§ **Required work**: Repeat only what runs from the line with "The width and" through the last line of the data below, both included, keeping every word as it is and leaving out the pictures.

---- Record set

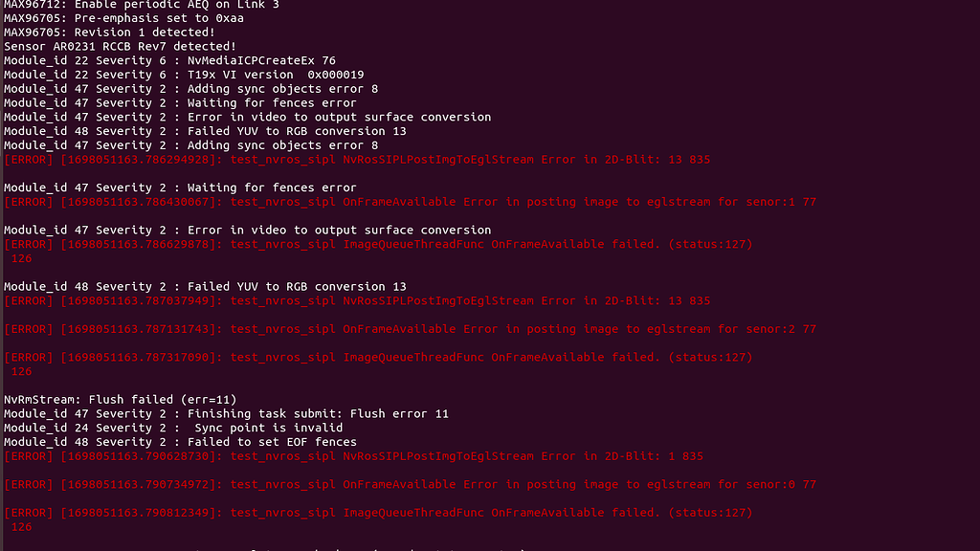Click the 'NvRmStream: Flush failed (err=11)' line
Viewport: 980px width, 551px height.
120,400
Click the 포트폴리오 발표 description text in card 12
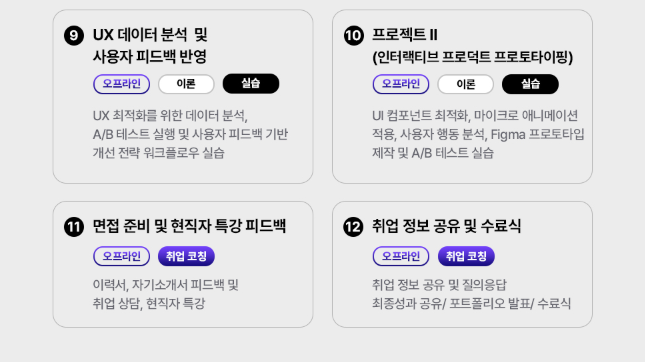 pos(490,304)
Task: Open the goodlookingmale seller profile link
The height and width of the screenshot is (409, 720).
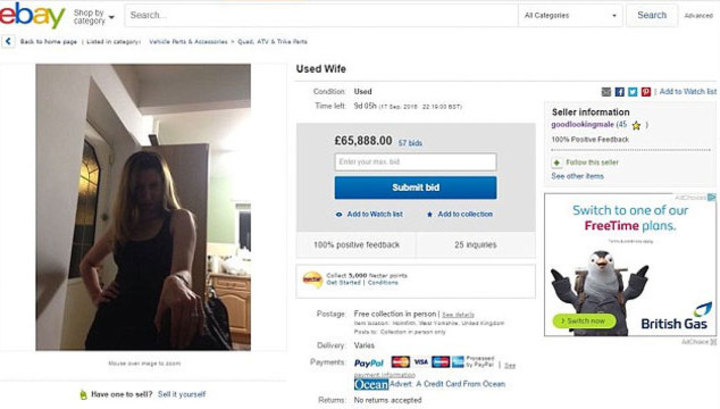Action: click(582, 124)
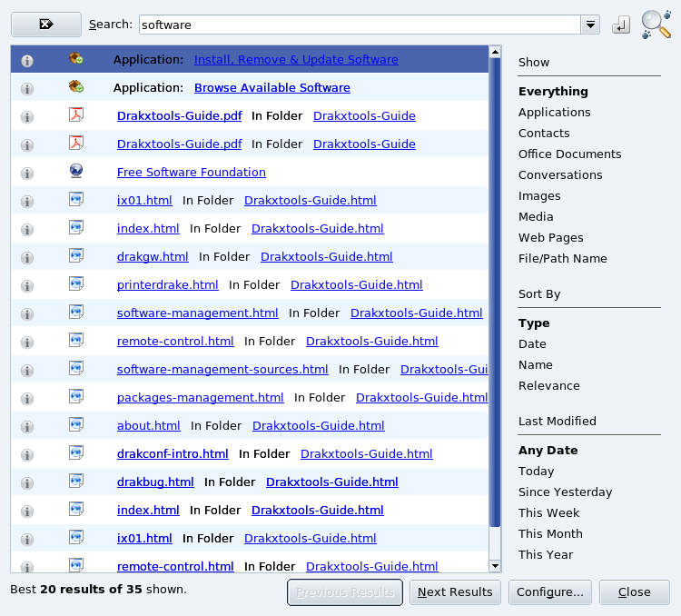Image resolution: width=681 pixels, height=616 pixels.
Task: Click the globe icon for Free Software Foundation
Action: click(x=76, y=172)
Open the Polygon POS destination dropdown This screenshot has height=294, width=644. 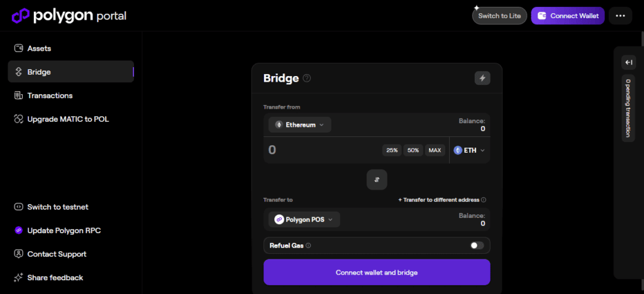[304, 219]
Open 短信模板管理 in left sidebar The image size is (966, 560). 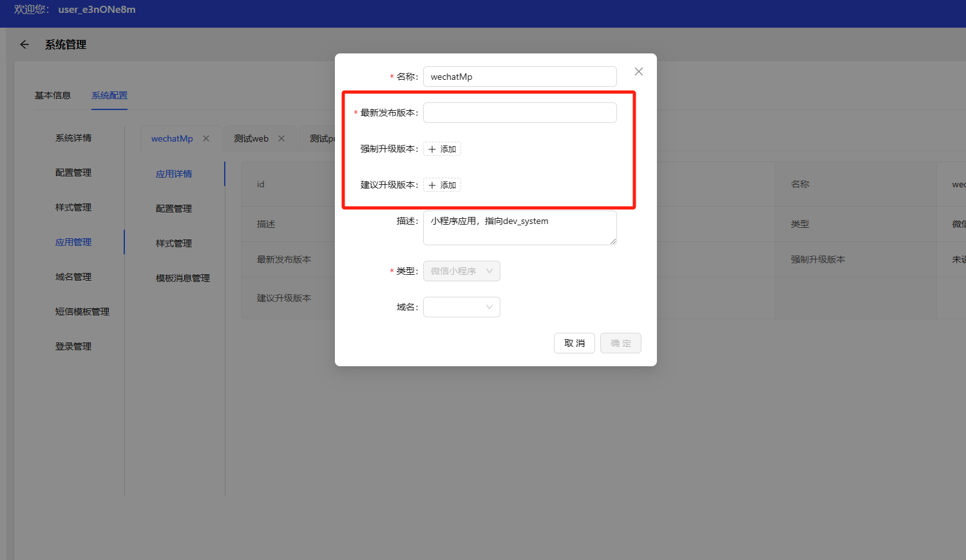[82, 312]
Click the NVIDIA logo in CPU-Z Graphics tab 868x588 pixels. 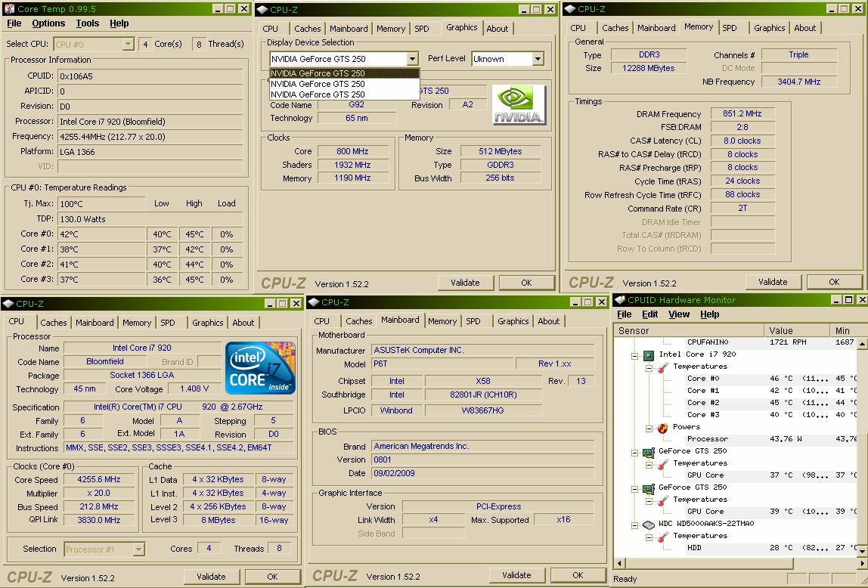[519, 105]
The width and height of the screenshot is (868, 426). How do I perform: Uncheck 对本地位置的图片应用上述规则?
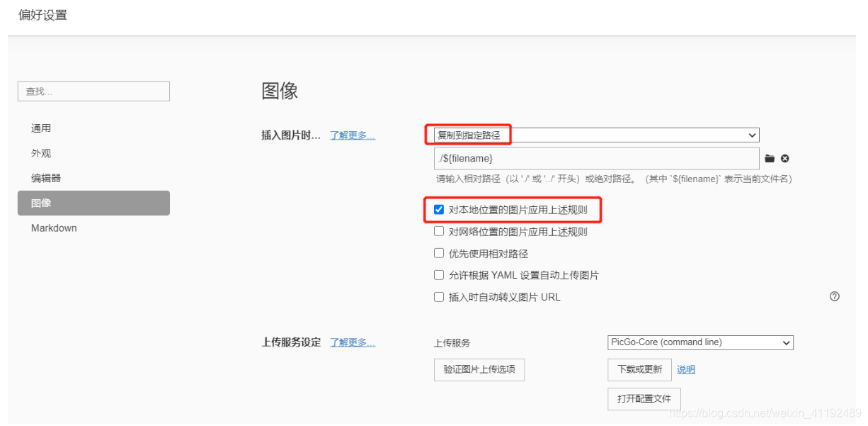tap(439, 209)
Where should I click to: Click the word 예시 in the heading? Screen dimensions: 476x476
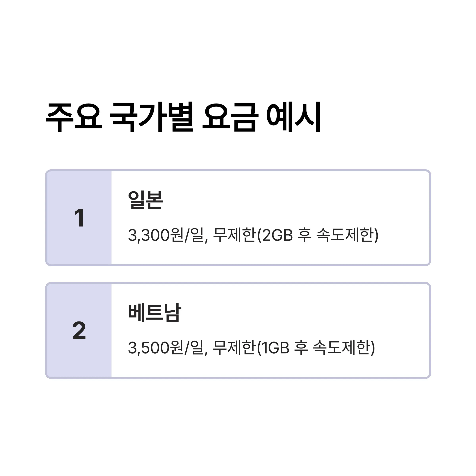tap(293, 117)
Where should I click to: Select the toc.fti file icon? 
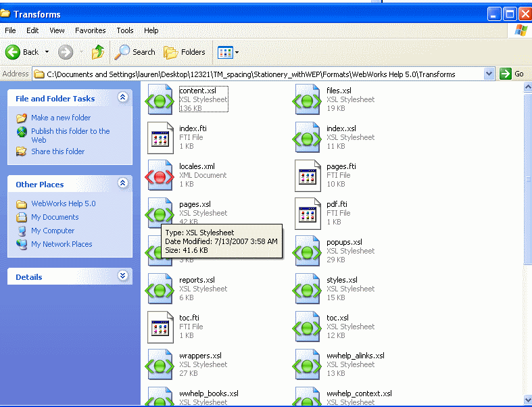[161, 327]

--------

§ **Exercise answer**:
The width and height of the screenshot is (868, 426). How do I perform: Uncheck 对本地位置的图片应用上述规则?
tap(439, 209)
Where should I click to: Click the word 예시 in the heading? Screen dimensions: 476x476
tap(293, 117)
Where should I click to: Select the toc.fti file icon? 
[161, 327]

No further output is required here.